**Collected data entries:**
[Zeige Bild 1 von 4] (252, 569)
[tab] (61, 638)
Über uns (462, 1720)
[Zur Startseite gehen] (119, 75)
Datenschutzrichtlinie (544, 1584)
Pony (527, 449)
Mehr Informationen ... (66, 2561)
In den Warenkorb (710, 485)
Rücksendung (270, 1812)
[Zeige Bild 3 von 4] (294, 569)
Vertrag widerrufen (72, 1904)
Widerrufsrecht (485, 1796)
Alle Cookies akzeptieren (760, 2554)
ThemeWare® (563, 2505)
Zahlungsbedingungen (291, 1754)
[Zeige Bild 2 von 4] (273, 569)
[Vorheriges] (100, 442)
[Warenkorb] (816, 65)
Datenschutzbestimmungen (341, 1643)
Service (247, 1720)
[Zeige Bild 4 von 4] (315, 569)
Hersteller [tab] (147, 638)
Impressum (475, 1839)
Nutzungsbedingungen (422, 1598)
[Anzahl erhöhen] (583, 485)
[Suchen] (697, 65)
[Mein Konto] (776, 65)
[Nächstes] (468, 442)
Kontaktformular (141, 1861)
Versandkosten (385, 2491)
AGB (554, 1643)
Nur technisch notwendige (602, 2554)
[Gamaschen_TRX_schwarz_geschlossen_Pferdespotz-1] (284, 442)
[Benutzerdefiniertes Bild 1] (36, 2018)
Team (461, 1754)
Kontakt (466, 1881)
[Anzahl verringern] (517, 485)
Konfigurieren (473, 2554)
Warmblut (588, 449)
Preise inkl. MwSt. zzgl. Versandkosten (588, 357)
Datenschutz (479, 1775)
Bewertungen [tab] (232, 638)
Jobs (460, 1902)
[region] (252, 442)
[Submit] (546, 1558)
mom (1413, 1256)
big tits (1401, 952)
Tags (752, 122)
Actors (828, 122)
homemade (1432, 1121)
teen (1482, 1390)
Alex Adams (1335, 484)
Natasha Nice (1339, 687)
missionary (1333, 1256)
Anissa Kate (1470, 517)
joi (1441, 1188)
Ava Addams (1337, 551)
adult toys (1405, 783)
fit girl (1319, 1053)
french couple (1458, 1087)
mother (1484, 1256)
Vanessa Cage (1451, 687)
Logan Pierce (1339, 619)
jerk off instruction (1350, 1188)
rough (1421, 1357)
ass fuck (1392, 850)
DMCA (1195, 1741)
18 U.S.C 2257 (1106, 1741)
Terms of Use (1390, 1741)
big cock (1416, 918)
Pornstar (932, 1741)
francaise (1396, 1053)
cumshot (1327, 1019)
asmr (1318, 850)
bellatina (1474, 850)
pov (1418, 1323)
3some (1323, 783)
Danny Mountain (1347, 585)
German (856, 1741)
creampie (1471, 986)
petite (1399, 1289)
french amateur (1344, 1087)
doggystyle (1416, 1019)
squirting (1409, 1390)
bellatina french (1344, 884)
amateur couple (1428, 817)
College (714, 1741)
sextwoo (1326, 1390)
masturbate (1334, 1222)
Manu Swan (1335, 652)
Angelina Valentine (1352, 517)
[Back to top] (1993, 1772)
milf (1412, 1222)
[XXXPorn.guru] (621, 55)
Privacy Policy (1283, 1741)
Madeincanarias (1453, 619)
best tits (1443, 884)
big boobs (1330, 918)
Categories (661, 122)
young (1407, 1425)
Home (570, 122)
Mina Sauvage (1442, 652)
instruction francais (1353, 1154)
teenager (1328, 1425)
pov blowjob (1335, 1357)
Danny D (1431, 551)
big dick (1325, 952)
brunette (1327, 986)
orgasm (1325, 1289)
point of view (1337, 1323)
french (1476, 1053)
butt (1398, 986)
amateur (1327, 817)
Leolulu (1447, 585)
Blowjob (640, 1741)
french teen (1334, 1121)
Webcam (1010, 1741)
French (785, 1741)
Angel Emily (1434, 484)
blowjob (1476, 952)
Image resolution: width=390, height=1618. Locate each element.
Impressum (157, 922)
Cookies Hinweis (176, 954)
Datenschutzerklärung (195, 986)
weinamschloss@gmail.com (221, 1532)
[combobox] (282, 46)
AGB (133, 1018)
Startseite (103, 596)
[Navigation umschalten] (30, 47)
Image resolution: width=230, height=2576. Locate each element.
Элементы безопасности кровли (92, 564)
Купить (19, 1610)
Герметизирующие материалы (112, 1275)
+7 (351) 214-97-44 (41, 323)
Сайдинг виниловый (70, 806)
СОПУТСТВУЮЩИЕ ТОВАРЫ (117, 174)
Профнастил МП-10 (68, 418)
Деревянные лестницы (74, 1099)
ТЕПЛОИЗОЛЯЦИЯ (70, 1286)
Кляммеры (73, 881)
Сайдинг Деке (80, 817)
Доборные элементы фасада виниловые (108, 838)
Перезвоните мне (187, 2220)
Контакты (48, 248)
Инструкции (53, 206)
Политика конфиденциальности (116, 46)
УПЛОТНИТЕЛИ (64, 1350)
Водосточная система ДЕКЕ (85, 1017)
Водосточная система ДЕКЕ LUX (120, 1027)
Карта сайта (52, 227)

**REQUIRED ACTION:** Beginning at the line where "Профнастил МП-10 (68, 418)" appears, extract each line through the end of the data above; keep them exact and include nothing else.

**ANSWER AREA:**
Профнастил МП-10 (68, 418)
Деревянные лестницы (74, 1099)
ТЕПЛОИЗОЛЯЦИЯ (70, 1286)
Кляммеры (73, 881)
Сайдинг Деке (80, 817)
Доборные элементы фасада виниловые (108, 838)
Перезвоните мне (187, 2220)
Контакты (48, 248)
Инструкции (53, 206)
Политика конфиденциальности (116, 46)
УПЛОТНИТЕЛИ (64, 1350)
Водосточная система ДЕКЕ (85, 1017)
Водосточная система ДЕКЕ LUX (120, 1027)
Карта сайта (52, 227)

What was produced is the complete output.